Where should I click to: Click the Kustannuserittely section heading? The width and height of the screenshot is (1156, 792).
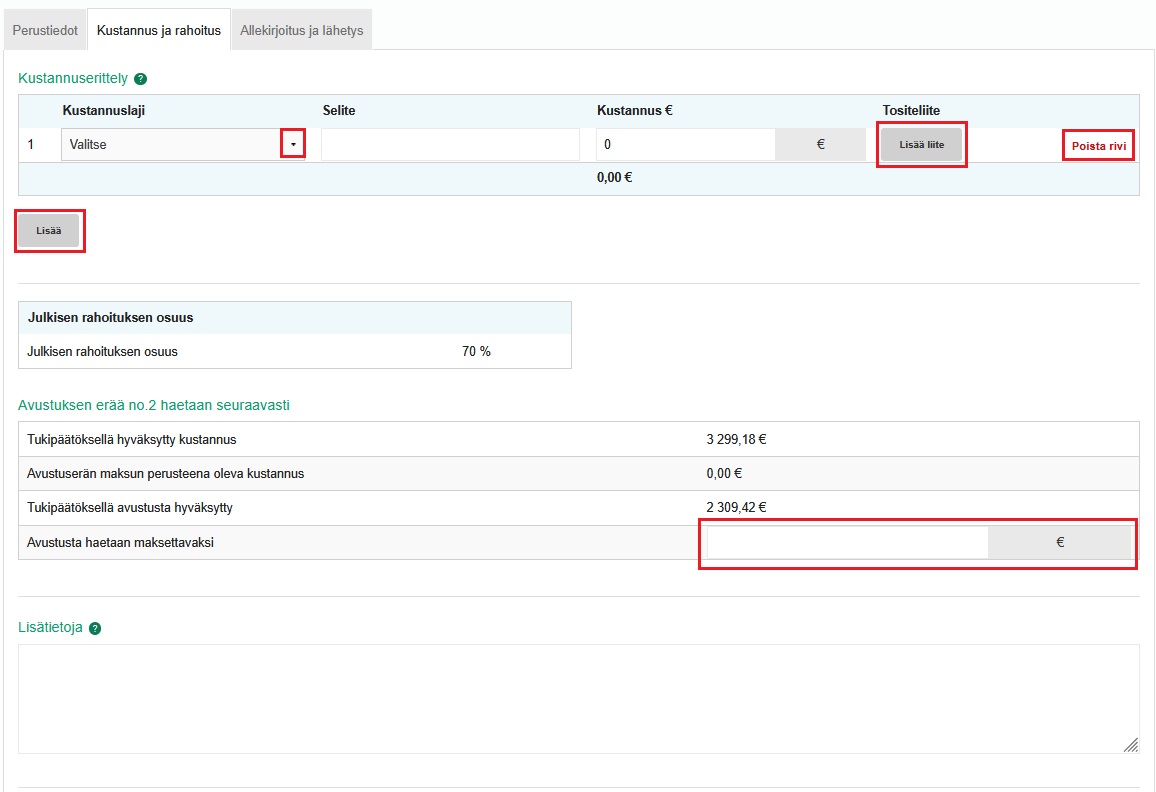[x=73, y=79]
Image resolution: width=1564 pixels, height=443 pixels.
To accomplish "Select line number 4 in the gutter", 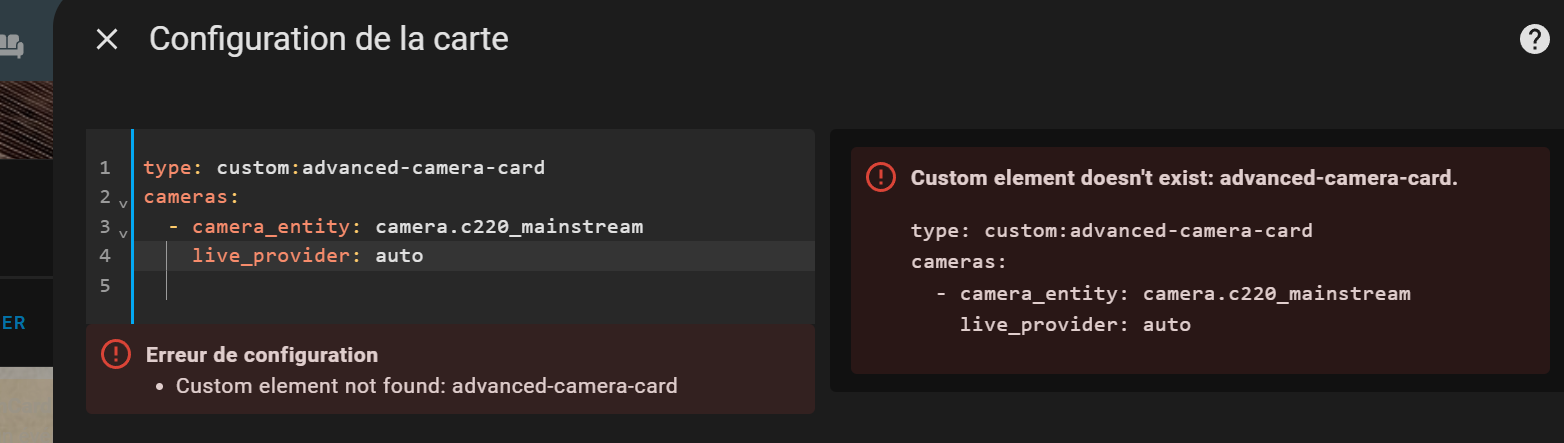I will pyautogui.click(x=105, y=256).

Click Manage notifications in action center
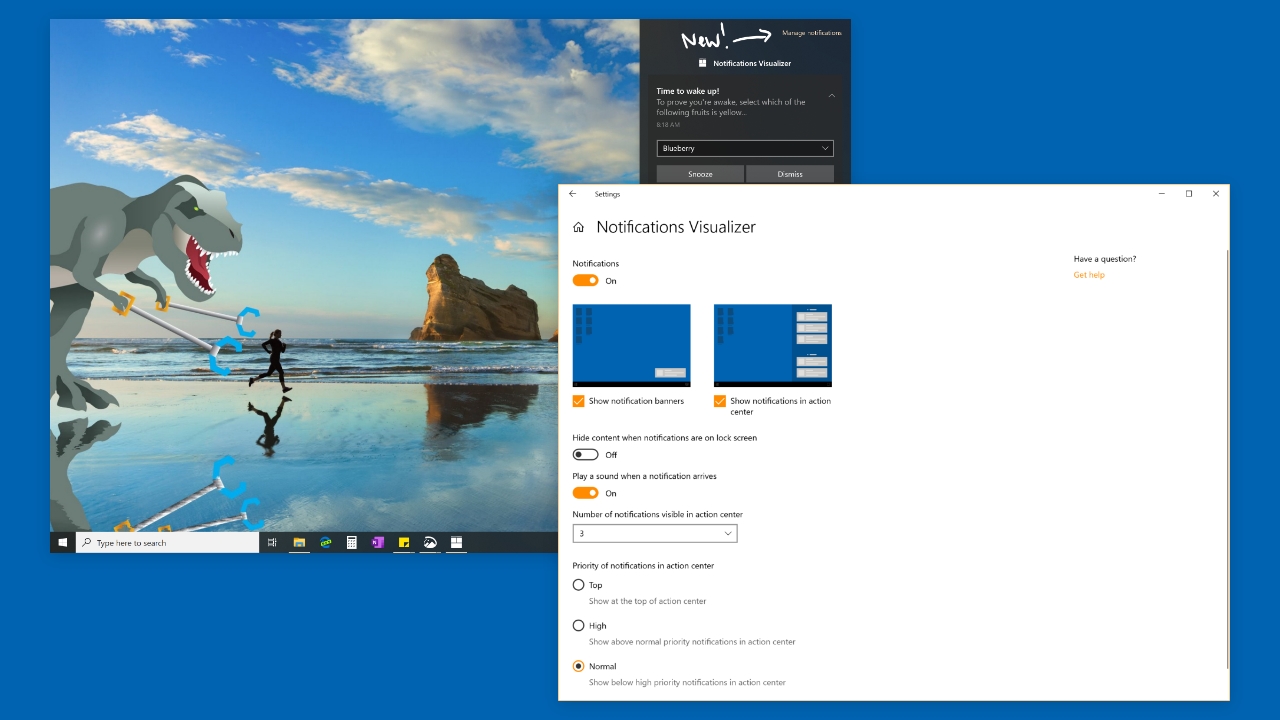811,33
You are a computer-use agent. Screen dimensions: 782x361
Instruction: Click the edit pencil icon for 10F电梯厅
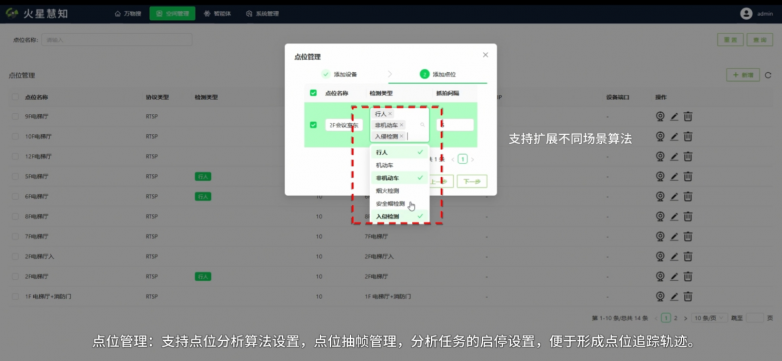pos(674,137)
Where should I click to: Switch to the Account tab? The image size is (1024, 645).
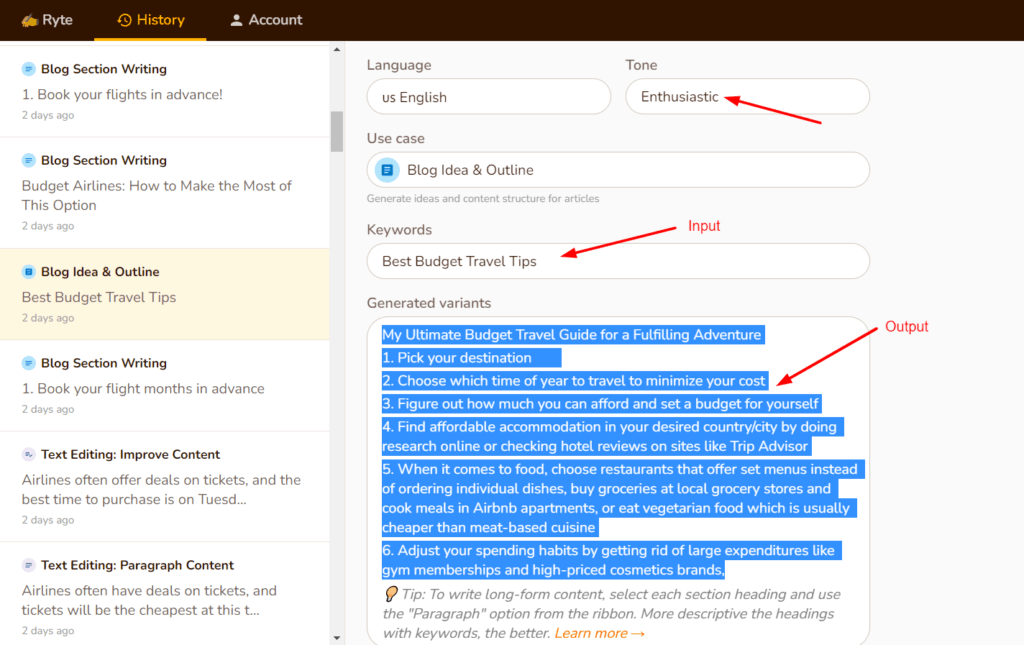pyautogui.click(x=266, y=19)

● **Stated goal**: Substitute "Settings" for "Account" in the part of the entries that opens with the line containing "Where should I click to: Switch" and closes with the end of the entries. Keep everything else unchanged, and leave the pictures out of your answer.

● **Full answer**:
Where should I click to: Switch to the Settings tab? The image size is (1024, 645).
pyautogui.click(x=266, y=19)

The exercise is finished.